▶ **DIRECTIVE 1**
Answer these from the passage below:
(a) What did Google keep translating a big button on the washing machine as?
(b) What is the speaker's program at Harvard?
(c) How many classmates did the speaker meet, and from how many countries?

▶ **PASSAGE SHOWN**
· · ·
Last summer, when I was doing my internship in Mongolia, I got a call from two classmates in Tanzania. They had a very urgent question: how to use their washing machine — because all the labels were in Chinese, and Google kept translating a big button as “Spinning Ghost Mode.”

There we were: an Indian and a Thai calling me, a Chinese in Mongolia, to decipher a washer in Tanzania. And we all study together here at Harvard.

That moment reminds me of something I used to believe when I was a kid: that the world was becoming a small village. I remember being told we would be the first generation to end hunger and poverty for humankind.

My program at Harvard is International Development. It was built on this exact beautiful vision that humanity rises and falls as one.

When I met my 77 classmates from 34 countries, the countries I knew only as colorful shapes on a map turned into real people - with laughter, dreams, and the perseverance to survive the long winter in Cambridge. We danced through each other’s traditions, and carried the weight of each other’s worlds. Global challenges suddenly felt personal.

If there’s a woman anywhere in the world who can’t afford a period pad, it makes me poorer. If a girl skips school out of fear of harassment, that threatens my dignity. If a little boy dies in a war that he didn’t start and never understood, part of me dies with him.
· · ·
▶ **AVAILABLE DATA**
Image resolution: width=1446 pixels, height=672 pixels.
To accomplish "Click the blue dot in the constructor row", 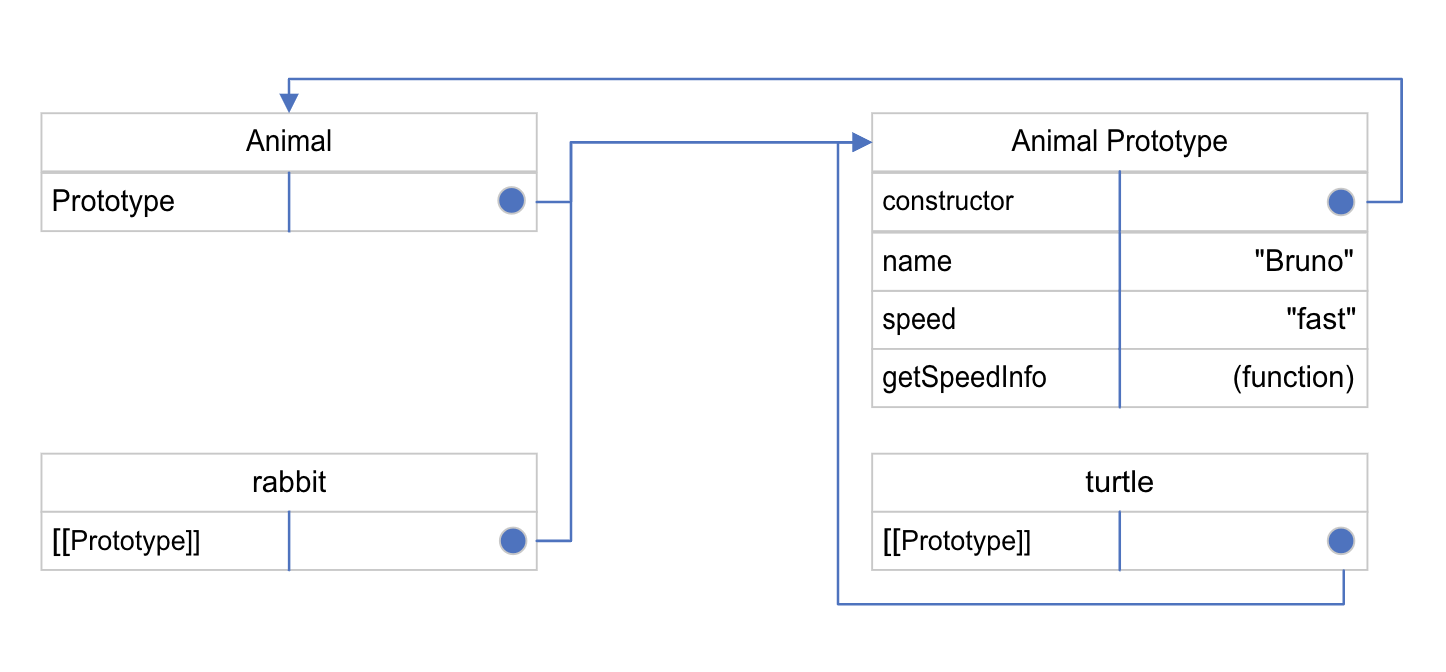I will pos(1341,201).
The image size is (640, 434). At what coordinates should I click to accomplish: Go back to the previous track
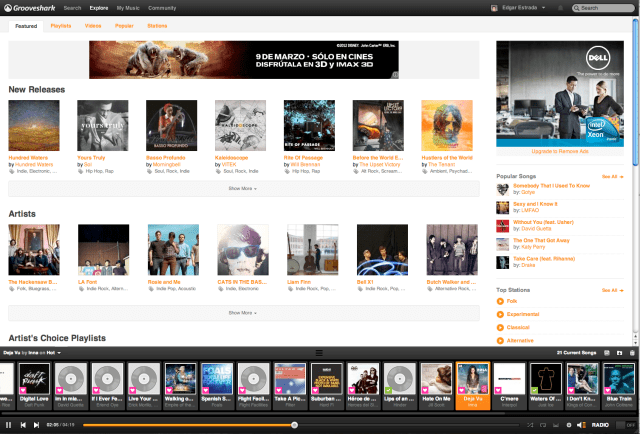(22, 425)
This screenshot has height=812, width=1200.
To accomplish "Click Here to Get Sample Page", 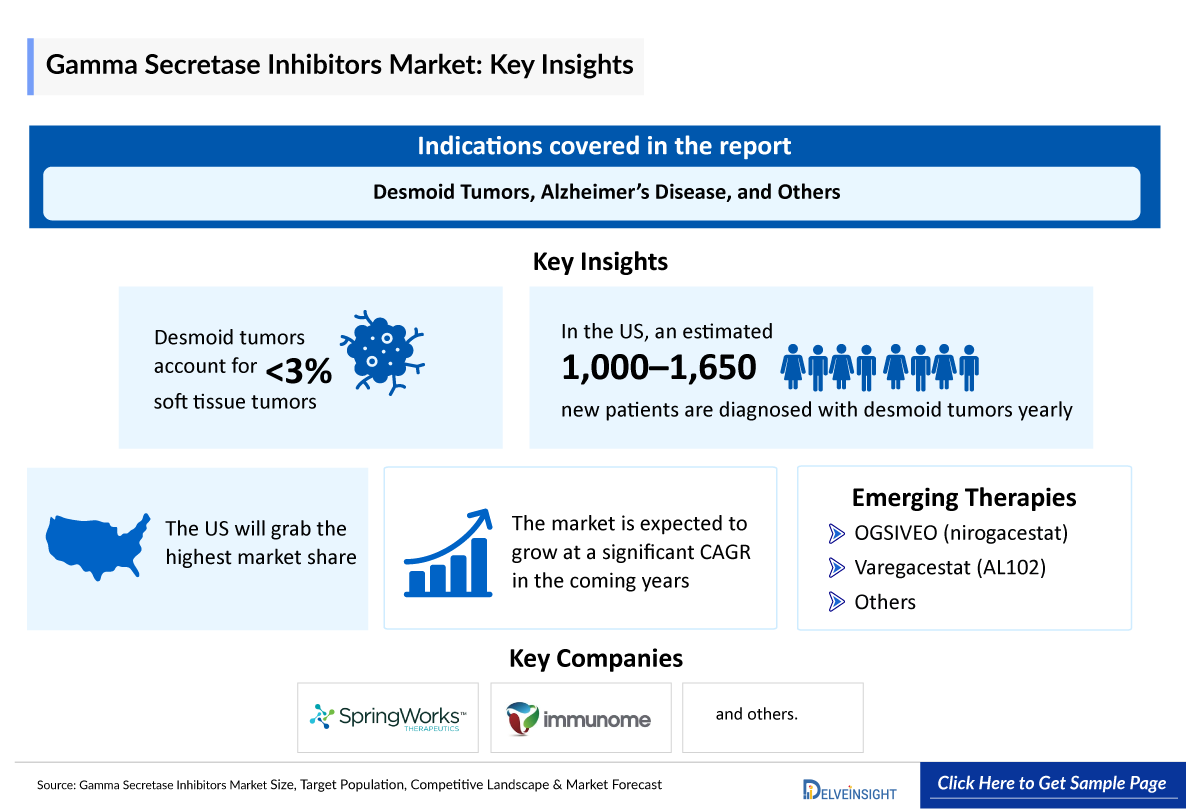I will (1053, 784).
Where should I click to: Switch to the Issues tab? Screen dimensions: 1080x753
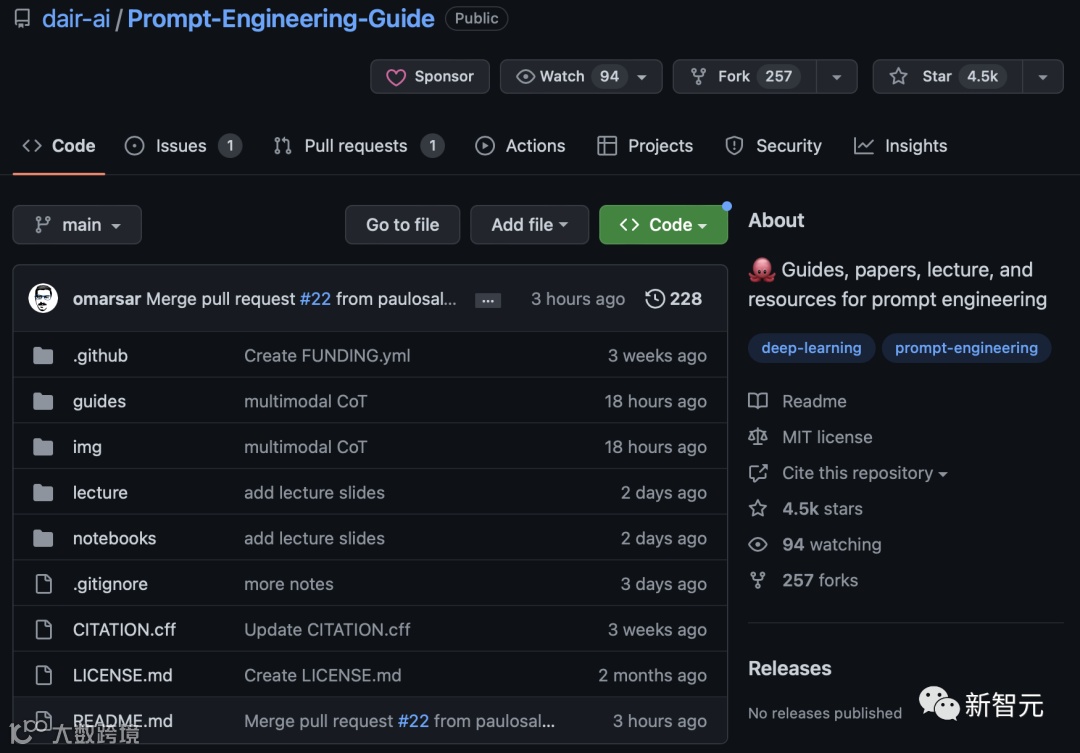[182, 146]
· · ·
▶ **DIRECTIVE 2**
Report how many lines of the listing contain the string "width", matching case exactly. Give only the number.

▶ **FULL OUTPUT 1**
(a) "Spinning Ghost Mode"
(b) International Development
(c) 77 classmates from 34 countries

▶ **FULL OUTPUT 2**
2